In his first extensive interview Tex Tillerson was asked why he did not bring the usual coterie of media people along with him on his trip to the Far East.
He answered: “I guess, what I’m told is that there’s this long tradition that the Secretary spends time on the plane with the press. I don’t know that I’ll do a lot of that. I’m just not … that’s not the way I tend to work. That’s not the way I tend to spend my time. I spend my time working on this airplane.”
Later he continued: “I’m not a big media press access person. I personally don’t need it. I understand it’s important to get the message of what we’re doing out, but I also think there’s only a purpose in getting the message out when there’s something to be done. And so we have a lot of work to do, and when we’re ready to talk about what we’re trying to do, I will be available to talk to people. But doing daily availability, I don’t have this appetite or hunger to be that, have a lot of things, have a lot of quotes in the paper or be more visible with the media.”
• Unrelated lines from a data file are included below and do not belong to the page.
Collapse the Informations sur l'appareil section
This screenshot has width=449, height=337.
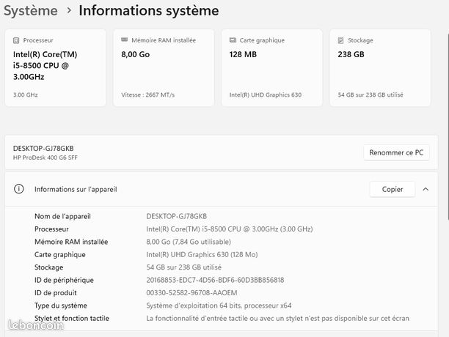[x=426, y=189]
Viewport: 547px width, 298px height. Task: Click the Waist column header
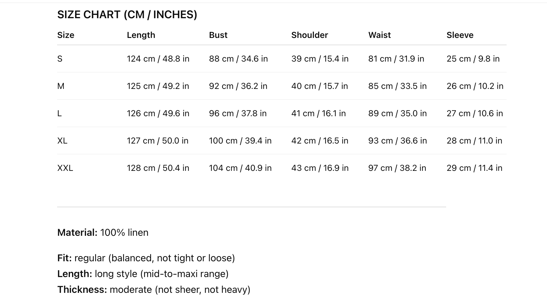click(x=380, y=35)
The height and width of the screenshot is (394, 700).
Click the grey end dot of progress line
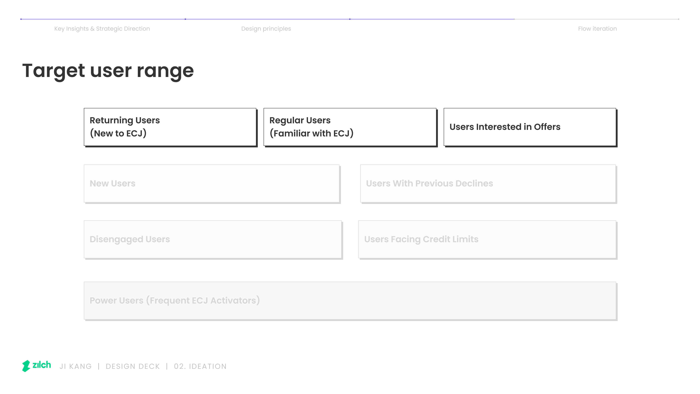(679, 19)
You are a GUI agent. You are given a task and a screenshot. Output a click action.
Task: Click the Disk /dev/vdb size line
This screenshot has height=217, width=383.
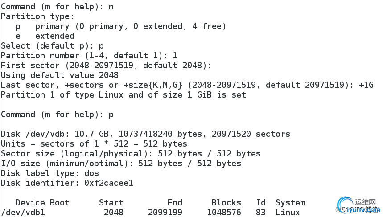pos(146,134)
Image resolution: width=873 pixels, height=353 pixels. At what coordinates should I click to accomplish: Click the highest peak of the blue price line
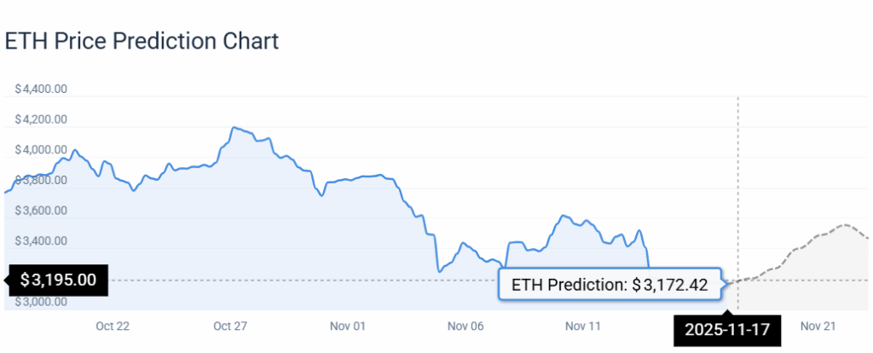click(x=233, y=127)
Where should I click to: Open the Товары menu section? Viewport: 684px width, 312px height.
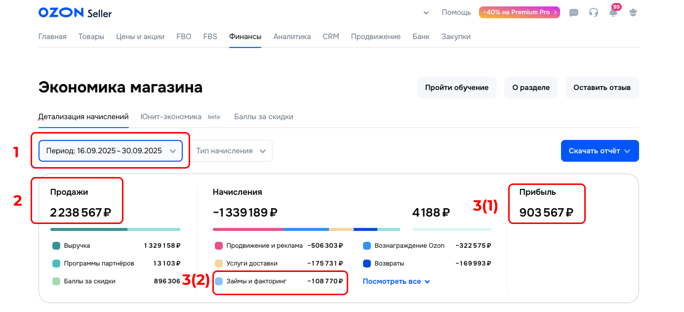[91, 37]
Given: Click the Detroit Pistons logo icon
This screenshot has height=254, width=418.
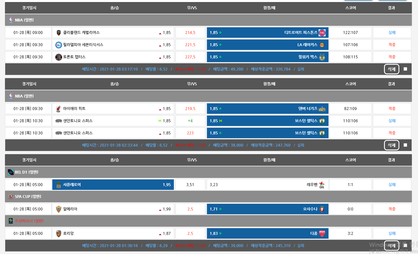Looking at the screenshot, I should pyautogui.click(x=322, y=33).
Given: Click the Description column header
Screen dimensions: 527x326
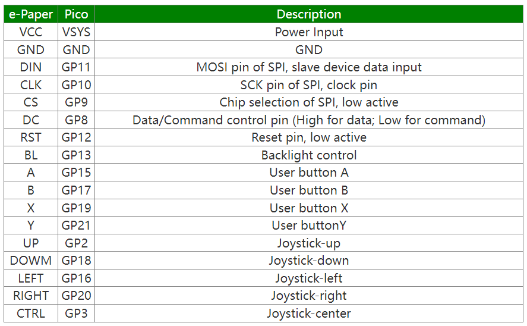Looking at the screenshot, I should [x=309, y=14].
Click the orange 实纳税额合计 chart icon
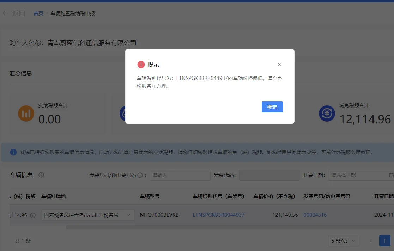Image resolution: width=394 pixels, height=251 pixels. click(26, 114)
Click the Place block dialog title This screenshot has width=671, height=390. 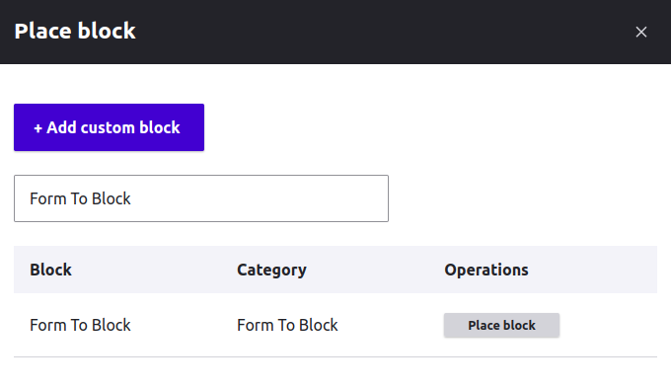(75, 31)
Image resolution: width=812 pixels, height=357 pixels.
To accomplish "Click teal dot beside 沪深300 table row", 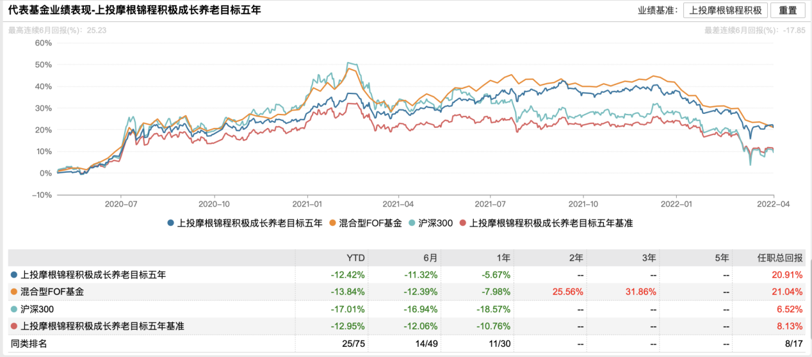I will tap(14, 310).
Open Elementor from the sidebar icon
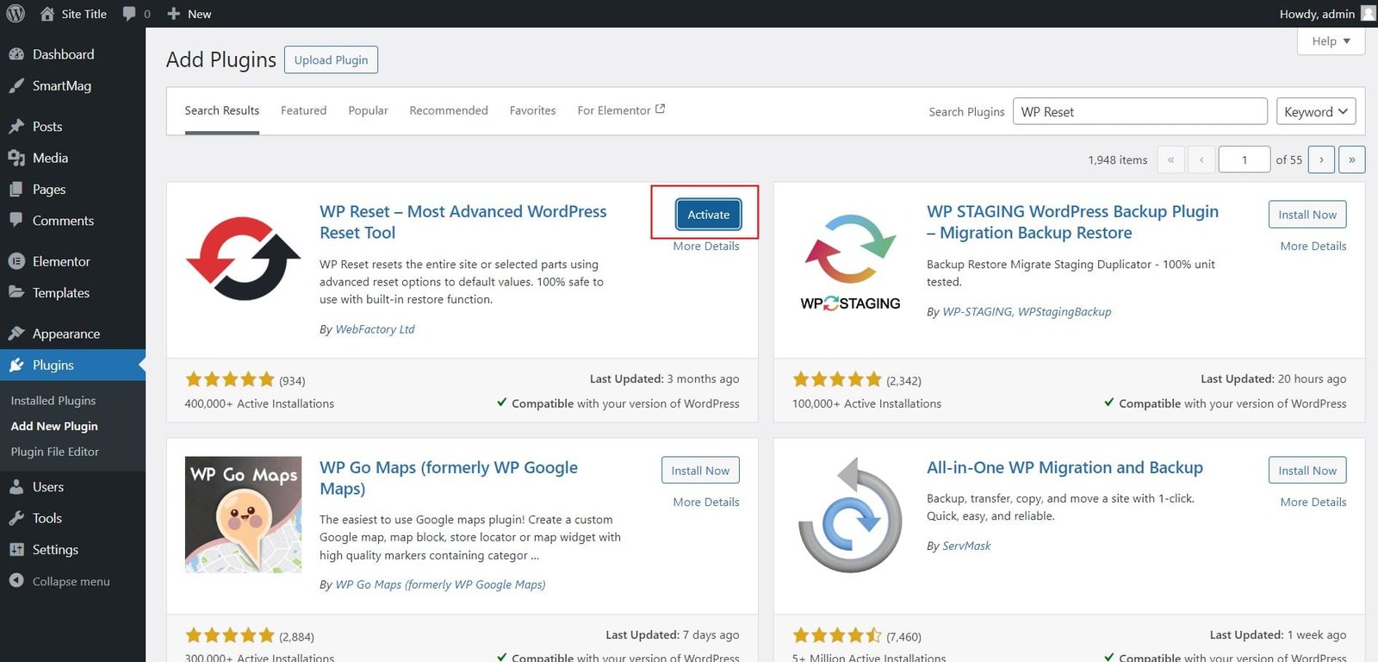 [16, 261]
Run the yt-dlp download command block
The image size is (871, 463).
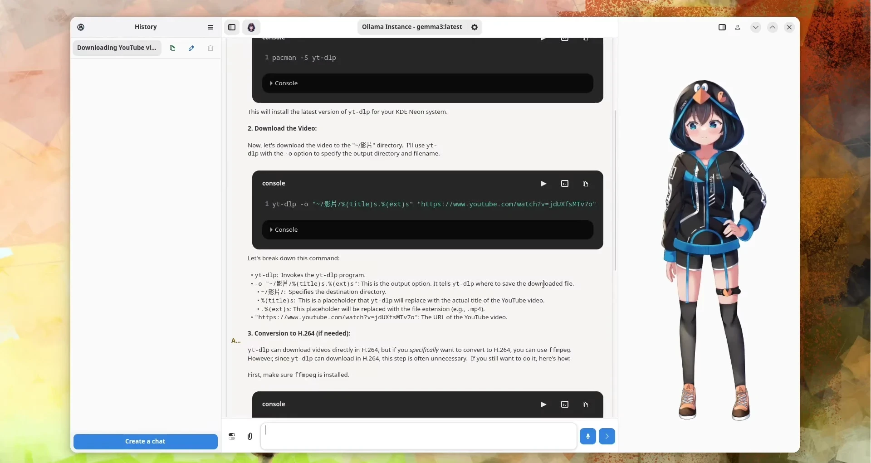tap(543, 184)

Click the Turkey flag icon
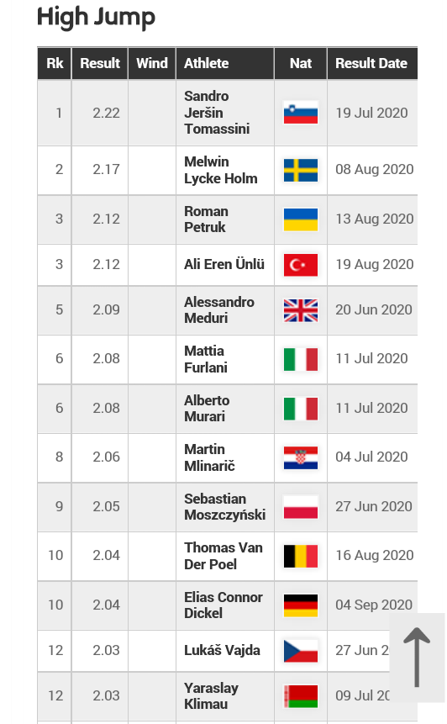[300, 265]
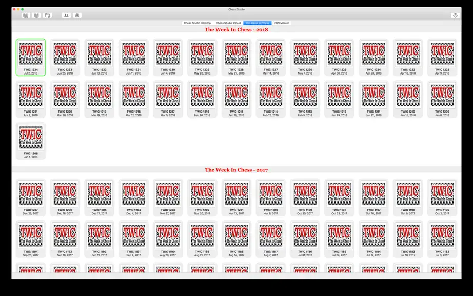Click the new database icon in toolbar
473x296 pixels.
click(x=26, y=15)
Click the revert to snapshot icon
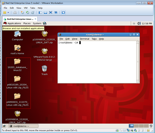Screen dimensions: 155x133 28,13
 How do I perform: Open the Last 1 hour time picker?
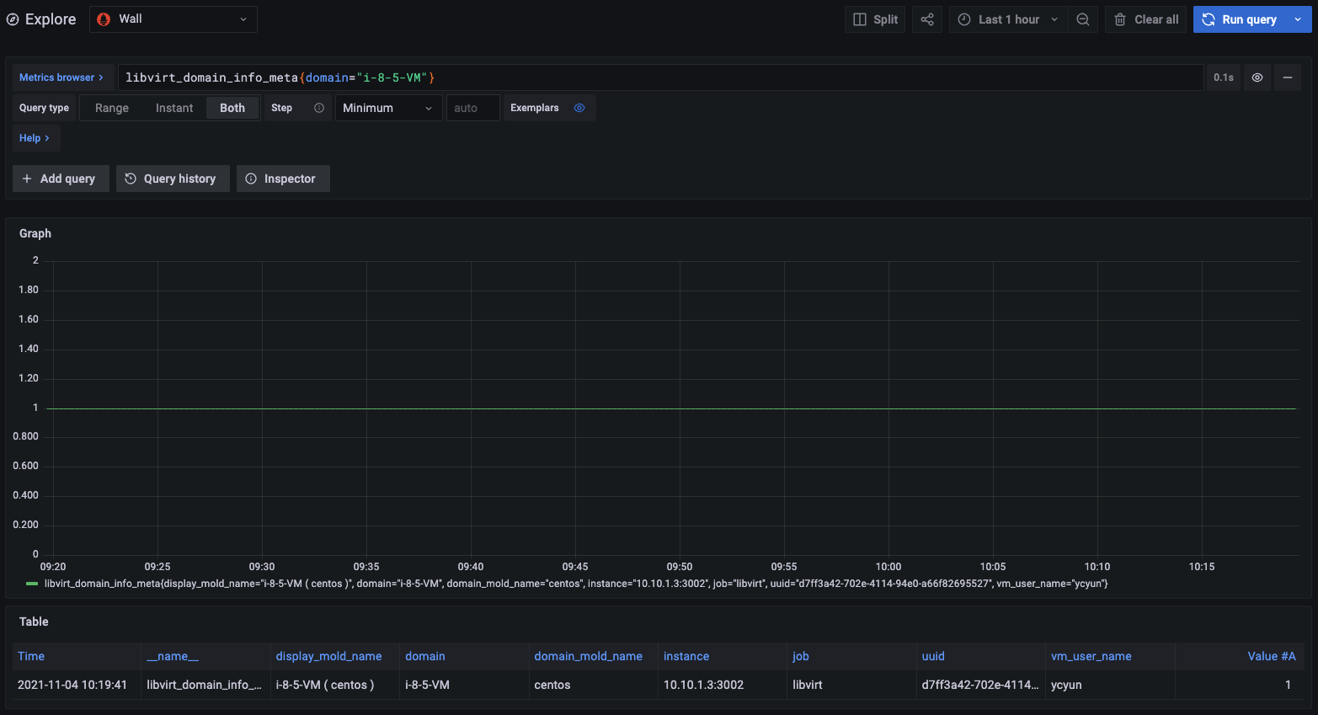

Near the end of the interview he said: “Look, I hope people in the media are, I don’t know how to explain it any better part of it is just the way my personal style is, but also, I’ve been very successful diplomatically for over 25 years. Done some really tough deals around the world with some really difficult governments and I’ve been successful because I was always able to respect their integrity and respect the fact that they have a population they have to take care of and the less I said about what we were trying to do in public, the easier it was for them to manage the outcome, and in the end we could be successful.” (my emphasis)
Reading that you have the desire to shout out: “Hey, Tex. You took a job in public service. You don’t represent Exxon anymore.”
A long tradition forget it, that’s not his style. “I’m just not … that’s not the way I tend to work. That’s not the way I tend to spend my time.” He seems not to understand he works for the people and not Exxon. He’s in a job where he is accountable to the people and not a board of directors. He is supposed to spend his time in a public office being accessible to the public. He works for us the American people.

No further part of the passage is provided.